Şunun şurasında artık bıkıp usandığımız '2021 Yılını' ağız tadıyla kovmaya günler kalmışken, ülkemizde çok ilginç olaylar gelişmeye başladı!.. Geçenlerde yazdığım "2022 Yılı Kehânetleri" başlıklı yazımda, benim bile tahmin edemediğim bazı olaylar gelişti.

--İnanamayacaksınız ama, Ekim-2017'de görevine son verilen Ankara eski B.B. Başkanı sayın Melih Gökçek, o günden beri ısrarla kullanmaya devam ettiği Belediyenin zırhlı Mercedes'ini geri vermiyordu. Bu araç Ankara B. Belediyesi'ne 2013'te alınmıştı. 2019'da göreve seçilen Mansur Yavaş resmi yazıyla defalarca istemiş, bu isteği reddetmişti. Aaa, bir de duyduk ki; yeni yıla girmeye günler kala bu zırhlı aracı geri teslim etmiş. Bizim bildiğimiz Melih Bey, bu aracı ya modeli düştü diye, ya motor istiyor diye, ya da birilerine yeni bir mesaj olarak teslim etmiştir!? Yoksa, kimselerin sözünü-isteğini dinler miydi o şahsiyet!?

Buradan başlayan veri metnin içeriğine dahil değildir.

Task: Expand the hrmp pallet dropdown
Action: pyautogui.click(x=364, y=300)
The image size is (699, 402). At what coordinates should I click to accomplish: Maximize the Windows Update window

--Hani hepimizin bildiği, onun o meşhur; "(Kurtuluş Savaşında) KEŞKE YUNAN GALİP GELSEYDİ!.." diyen, bazıları tarafından 'Saygın Tarihçi' olduğu zannedilen Osmanlı hayranı olan, "Fesli Deli Kadir" lâkaplı 'Kadir Mısıroğlu' diye biri vardı ya? Ömrü boyunca etrafındaki bütün insanlara 'Bir Lokma, Bir Hırka Yeter' diye akıl verirdi ya? Meğerse bu adamın tam "10 Milyon Dolar (160 Milyon TL.)" tutarında bir serveti varmış!.. Nerede çalıştı da kazandı bilmiyoruz ama, şimdi bu servetinin başında bu zenginliği paylaşmak için yakınları arasında birbirleriyle adeta harp ediyorlarmış, iyi mi? "Yemeyenin yiyicisi bulunur!" dedikleri bu olsa gerek?.. Bunlara Kurtuluş Savaşımızın aziz şehitlerinin ahları mı tuttu acaba, ne!?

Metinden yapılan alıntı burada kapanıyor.